I fail to act on what I have decided to be important for me, not because I don’t know what to do, but because I am afraid. I am afraid that I have nothing to give, that all my work and effort are wasted on something that has no value.
How do I have the audacity to think that I can come up with a better solution than the people facing the problem? I don’t know better, but looking at problems from the outside provides a big enough perspective for me to notice things that are invisible to the person too close to the problem.
I want, no, I need to provide value with everything that I do, but I am not sure that the way I choose to go about it brings the best results. The one thing that is clear to me about the work I started is, I don’t ever want to give it up, I never want to stop doing it.
As long as I don’t give up, it means that I am winning and that what I do is necessary, for me, and for the other people benefiting from it. My all goes into this even when I don’t want to do it, or when my ideas start repeating themselves. This activity I choose to make part of my life, has become the only one I recognize as truly mine.

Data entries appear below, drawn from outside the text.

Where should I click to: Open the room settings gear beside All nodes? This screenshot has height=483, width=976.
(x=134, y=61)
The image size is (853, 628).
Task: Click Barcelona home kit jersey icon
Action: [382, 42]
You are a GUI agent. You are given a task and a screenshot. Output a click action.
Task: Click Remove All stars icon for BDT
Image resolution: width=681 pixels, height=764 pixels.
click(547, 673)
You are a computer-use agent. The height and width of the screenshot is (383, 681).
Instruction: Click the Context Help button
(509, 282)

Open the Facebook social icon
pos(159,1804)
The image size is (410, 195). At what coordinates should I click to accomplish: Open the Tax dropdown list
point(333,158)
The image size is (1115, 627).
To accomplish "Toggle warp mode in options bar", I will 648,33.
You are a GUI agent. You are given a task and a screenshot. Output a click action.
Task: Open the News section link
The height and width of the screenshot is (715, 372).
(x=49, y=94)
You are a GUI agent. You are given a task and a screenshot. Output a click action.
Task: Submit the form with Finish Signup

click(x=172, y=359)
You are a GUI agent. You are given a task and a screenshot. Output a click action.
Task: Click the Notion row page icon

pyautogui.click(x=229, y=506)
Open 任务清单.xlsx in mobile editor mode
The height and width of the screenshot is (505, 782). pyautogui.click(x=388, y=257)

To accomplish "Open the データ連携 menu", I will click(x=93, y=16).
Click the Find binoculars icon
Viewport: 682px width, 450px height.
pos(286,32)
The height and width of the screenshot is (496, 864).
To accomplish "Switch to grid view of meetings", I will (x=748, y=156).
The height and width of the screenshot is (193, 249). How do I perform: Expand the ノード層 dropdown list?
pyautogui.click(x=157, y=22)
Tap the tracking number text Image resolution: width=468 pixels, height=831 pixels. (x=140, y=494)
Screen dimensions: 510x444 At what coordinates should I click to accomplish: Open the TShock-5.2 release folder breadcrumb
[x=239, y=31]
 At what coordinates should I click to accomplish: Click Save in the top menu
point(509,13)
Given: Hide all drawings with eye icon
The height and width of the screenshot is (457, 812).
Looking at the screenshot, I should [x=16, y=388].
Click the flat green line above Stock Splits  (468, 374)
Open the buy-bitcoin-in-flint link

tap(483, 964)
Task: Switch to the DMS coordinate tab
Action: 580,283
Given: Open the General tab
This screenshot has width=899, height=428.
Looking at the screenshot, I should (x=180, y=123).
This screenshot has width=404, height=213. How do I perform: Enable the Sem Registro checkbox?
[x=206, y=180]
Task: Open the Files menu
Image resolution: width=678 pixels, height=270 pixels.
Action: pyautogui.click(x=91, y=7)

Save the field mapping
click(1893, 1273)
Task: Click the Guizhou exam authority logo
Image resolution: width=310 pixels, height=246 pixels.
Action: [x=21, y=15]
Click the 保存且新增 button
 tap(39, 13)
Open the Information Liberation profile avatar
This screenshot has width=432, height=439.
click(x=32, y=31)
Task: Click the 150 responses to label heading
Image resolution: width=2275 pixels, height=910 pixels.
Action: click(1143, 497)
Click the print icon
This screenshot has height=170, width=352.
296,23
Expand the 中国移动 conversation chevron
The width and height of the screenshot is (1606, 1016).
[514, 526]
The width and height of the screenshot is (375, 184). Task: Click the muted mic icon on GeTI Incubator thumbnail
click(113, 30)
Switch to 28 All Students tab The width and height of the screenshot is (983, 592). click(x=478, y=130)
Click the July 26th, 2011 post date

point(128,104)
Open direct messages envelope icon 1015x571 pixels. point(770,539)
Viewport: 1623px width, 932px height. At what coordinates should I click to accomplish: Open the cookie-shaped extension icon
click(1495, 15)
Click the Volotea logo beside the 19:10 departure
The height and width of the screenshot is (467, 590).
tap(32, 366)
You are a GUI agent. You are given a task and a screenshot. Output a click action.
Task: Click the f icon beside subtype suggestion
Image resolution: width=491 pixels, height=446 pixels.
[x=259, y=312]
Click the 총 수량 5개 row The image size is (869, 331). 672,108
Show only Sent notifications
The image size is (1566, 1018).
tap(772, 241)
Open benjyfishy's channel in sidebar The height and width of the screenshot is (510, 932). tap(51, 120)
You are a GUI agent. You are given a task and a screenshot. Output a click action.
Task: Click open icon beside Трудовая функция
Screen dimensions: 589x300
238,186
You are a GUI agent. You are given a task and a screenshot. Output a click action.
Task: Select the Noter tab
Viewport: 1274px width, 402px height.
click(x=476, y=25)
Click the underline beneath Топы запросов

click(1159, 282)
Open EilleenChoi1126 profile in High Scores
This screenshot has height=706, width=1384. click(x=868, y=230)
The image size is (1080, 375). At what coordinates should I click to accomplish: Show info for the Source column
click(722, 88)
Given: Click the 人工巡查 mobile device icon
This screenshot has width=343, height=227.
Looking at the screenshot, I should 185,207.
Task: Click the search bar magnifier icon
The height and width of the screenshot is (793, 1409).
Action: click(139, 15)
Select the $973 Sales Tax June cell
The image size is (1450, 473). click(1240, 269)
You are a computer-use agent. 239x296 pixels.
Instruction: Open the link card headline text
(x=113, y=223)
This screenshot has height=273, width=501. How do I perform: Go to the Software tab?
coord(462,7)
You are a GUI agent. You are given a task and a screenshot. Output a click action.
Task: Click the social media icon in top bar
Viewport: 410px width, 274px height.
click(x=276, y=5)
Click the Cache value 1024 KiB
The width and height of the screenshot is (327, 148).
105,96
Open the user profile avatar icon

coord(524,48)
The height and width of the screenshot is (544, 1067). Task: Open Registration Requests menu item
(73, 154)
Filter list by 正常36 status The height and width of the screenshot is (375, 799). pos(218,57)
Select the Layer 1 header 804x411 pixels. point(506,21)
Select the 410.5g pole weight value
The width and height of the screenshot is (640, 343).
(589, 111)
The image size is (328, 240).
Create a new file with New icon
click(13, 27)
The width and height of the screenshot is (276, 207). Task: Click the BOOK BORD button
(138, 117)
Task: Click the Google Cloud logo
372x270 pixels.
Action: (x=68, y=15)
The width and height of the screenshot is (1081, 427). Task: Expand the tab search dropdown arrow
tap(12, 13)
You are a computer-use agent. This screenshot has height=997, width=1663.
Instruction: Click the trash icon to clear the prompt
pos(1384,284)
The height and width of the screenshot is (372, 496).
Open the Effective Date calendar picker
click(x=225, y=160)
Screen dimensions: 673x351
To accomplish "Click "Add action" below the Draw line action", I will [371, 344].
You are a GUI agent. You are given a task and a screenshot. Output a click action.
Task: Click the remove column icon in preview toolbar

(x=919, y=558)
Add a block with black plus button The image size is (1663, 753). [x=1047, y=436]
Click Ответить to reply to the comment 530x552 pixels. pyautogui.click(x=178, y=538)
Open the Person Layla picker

What do you want? What are you doing? I struggle with this kind of question every day. My answers change over time, which is expected because I am also changing. But still, I haven’t yet found an answer that I can hold on to.
I want to believe that all my decisions until this moment had a purpose and that I have not lived only to be swept high and low by the tide. There are moments when this belief is hard to maintain. To distract me from the distractions, I used to turn to my work but lately is not that effective.
The only thing that still feels right is, putting words on the page. They don’t look too pretty, but they force me to analyze my thoughts and sort them out. By doing this, I manage to calm down long enough to decide on the next couple of steps I need to take.
I’m still not clear on what I want or where I’m going, but it’s better than trying to move forward in complete darkness. I fantasize about making plans that I am able to follow, plans that can lead me to where I’m meant to be.
For now, I’m forced to work with what is available, and with this, I need to obtain the best results possible. I am always responsible for where I end up, even if where I started is not ideal. Starting late on a path is no reason to quit before giving it my all. All I have to pull me forward is my faith in a future I don’t see and my ability to work for it. This is enough for now.